Verilen görev:
Kentsel dönüşüm metninde "Prof. Dr. Öngören, deprem" ile "bazında dönüşümler yaptık." arasındaki kısmı, bu iki ifade de dahil olmak üzere, hiçbir değişiklik yapmadan tekrar yazın.
━━━ Belge ━━━
Kentsel Dönüşüm ve Hukuk Platformu Başkanı Prof. Dr. Gürsel Öngören, Kentsel Dönüşüm Yasası ilk çıktığında dönüşmesi gereken konut ve iş yeri sayısının 20 milyon olarak belirlendiğini, bunun 3’te1’inin dönüştürülmesinin hedeflendiğini söyledi.
11 yıl sonunda kentsel dönüşümün yüzde 15’inin başarıldığını belirten Öngören, toplumda deprem konusundaki duyarlılığın çok uzun sürmediğini, bu konunun gündemde belirli bir süre sonra ana önceliğini yitirdiğini ifade etti.
Prof. Dr. Öngören, deprem konusundaki hassasiyetin sürdürülebilir kılınması gerektiğini, 2007’deki deprem yönetmeliğinden sonra yapılan binaların güvenli olduğunu, depremde yıkılan binaların yüzde 94’ünün 2007’den önce yapılan eski binalardan oluştuğunu belirtti.
12 DAİRE OLDU 36 DAİRE
İstanbul’un nüfus olarak Türkiye’nin yüzde 20’sine tekabül ettiğini aktaran Öngören, şöyle devam etti:
“Uzmanlara göre, İstanbul’da 3,6 milyon konut var. Bunun yaklaşık 1,3 milyonunun dönüştürülmesi lazım. 2012’den bu yana bu bina stokunun yüzde 15’ini dönüştürdük. Uygulamada bazı sorunlar yaşadık, bina bazında dönüşümler yaptık.
Bu kentsel dönüşüm değil, bina yenileme oldu. Bunun altyapıya bir faydası olmadığı gibi bir de yük getirdi. Binada 12 daire varken dönüşümden sonra 36 daire oldu. Bu nedenle ekstra bir yük bindi. Sadece binayı depreme dayanıklı hale getirdik.
Bu nedenle geçmişten ders almalıyız. Öncelikli olarak ‘Kentsel Dönüşüm Eylem Planı’mızı revize etmemiz gerekiyor. Bunun için doğru senaryoya ve bunu karşılayacak bir finans örgütlenmesine ihtiyacımız var. ”
İSTANBUL YA SİLİVRİ YA İZMİT TARAFINA DOĞRU GENİŞLETİLMELİ
Prof. Dr. Öngören, İstanbul’da şehrin batı ve doğu yönünde gelişeceğini anlattı.
━━━ Veri bölümü ━━━
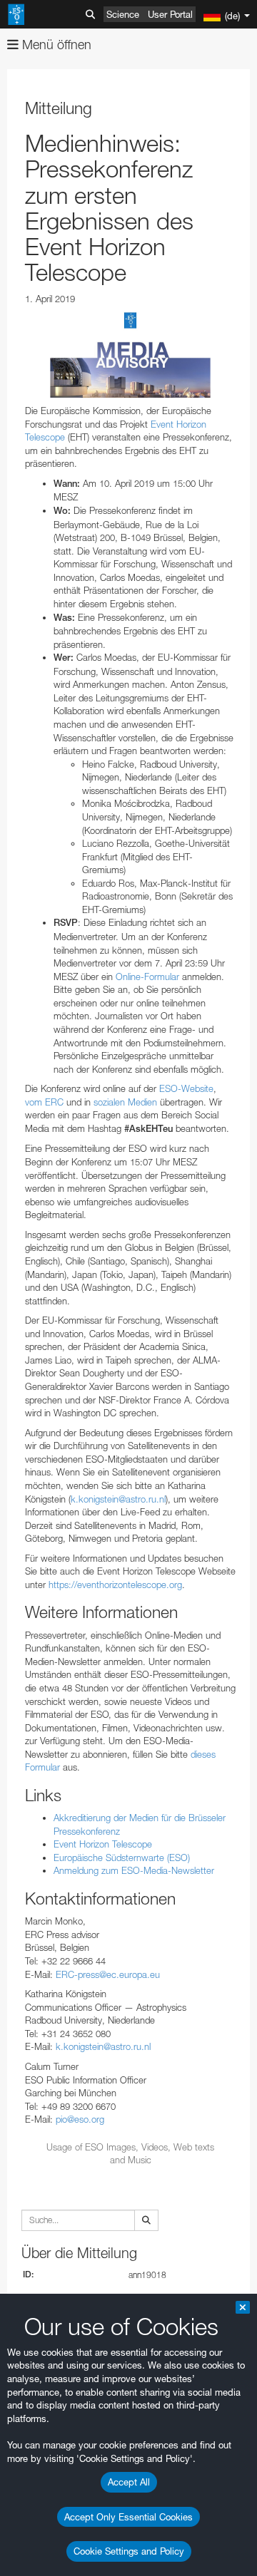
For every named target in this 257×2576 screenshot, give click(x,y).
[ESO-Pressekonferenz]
━━━
Çözümlü yanıt:
Prof. Dr. Öngören, deprem konusundaki hassasiyetin sürdürülebilir kılınması gerektiğini, 2007’deki deprem yönetmeliğinden sonra yapılan binaların güvenli olduğunu, depremde yıkılan binaların yüzde 94’ünün 2007’den önce yapılan eski binalardan oluştuğunu belirtti.
12 DAİRE OLDU 36 DAİRE
İstanbul’un nüfus olarak Türkiye’nin yüzde 20’sine tekabül ettiğini aktaran Öngören, şöyle devam etti:
“Uzmanlara göre, İstanbul’da 3,6 milyon konut var. Bunun yaklaşık 1,3 milyonunun dönüştürülmesi lazım. 2012’den bu yana bu bina stokunun yüzde 15’ini dönüştürdük. Uygulamada bazı sorunlar yaşadık, bina bazında dönüşümler yaptık.